## Work task:
I would like every line of the records below that contains the word "computer" copied.

[Input records Boundary: Start]

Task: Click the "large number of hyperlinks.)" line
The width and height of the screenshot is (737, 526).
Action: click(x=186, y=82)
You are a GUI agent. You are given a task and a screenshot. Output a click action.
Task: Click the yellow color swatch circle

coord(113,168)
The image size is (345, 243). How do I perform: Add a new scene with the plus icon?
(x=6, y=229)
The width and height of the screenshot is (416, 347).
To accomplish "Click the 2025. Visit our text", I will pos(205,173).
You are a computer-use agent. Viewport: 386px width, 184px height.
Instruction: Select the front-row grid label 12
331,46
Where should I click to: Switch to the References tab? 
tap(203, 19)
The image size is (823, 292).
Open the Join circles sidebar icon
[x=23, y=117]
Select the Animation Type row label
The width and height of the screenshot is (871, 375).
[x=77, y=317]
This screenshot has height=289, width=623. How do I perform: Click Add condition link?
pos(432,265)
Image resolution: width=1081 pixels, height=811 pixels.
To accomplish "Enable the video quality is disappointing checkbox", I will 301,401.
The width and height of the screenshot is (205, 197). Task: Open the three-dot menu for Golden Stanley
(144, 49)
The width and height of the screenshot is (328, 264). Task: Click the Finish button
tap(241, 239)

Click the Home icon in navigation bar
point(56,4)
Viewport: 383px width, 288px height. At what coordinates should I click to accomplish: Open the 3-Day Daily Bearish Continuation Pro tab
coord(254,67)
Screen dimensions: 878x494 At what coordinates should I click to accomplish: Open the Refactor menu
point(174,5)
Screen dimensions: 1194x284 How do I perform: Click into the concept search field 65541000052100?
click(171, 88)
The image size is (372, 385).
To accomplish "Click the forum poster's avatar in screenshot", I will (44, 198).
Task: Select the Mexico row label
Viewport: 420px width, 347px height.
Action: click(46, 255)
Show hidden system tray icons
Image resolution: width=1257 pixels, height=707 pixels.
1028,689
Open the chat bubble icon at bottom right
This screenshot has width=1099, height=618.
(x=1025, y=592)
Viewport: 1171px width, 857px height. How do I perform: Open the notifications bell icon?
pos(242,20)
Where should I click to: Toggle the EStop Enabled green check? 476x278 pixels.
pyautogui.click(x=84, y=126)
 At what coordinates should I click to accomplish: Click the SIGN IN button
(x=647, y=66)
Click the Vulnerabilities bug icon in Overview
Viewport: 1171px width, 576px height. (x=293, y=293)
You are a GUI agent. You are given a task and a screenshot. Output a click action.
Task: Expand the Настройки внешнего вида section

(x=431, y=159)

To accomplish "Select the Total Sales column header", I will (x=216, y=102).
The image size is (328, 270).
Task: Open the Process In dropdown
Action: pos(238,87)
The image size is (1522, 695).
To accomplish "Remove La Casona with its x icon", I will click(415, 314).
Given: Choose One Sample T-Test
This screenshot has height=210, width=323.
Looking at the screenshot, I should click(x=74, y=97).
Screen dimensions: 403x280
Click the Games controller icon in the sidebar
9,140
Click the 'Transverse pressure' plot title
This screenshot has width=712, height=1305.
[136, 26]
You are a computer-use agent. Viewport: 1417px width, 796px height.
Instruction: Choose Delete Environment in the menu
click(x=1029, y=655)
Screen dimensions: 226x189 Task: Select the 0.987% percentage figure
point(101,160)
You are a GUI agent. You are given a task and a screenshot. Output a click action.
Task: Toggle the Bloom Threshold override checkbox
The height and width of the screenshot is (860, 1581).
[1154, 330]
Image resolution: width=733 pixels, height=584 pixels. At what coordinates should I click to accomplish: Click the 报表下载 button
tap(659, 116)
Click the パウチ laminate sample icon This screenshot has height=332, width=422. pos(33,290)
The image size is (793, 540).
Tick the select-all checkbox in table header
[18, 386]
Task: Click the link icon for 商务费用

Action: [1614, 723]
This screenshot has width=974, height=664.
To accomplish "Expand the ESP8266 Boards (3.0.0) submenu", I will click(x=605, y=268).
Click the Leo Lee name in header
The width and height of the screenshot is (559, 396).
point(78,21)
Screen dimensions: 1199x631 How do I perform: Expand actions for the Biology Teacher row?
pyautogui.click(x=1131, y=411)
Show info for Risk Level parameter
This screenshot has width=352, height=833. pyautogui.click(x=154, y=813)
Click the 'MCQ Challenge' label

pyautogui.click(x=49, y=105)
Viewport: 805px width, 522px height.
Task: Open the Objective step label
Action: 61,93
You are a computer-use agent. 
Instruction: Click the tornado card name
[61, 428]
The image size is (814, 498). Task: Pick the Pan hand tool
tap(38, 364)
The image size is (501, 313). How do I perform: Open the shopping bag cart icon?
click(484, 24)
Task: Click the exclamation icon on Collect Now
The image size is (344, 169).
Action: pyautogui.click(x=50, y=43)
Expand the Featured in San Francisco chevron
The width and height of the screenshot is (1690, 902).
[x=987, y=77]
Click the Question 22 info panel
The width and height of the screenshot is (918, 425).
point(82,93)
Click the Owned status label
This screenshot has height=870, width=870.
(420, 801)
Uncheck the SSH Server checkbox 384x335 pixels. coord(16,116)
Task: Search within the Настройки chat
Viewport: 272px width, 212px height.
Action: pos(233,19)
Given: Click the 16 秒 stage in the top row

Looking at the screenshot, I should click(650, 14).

[Input records Boundary: End]

## Exercise solution:
You are a computer-use agent. Viewport: 386px width, 184px height.
You are a computer-use agent. Viewport: 1417px width, 796px height.
You are a computer-use agent. 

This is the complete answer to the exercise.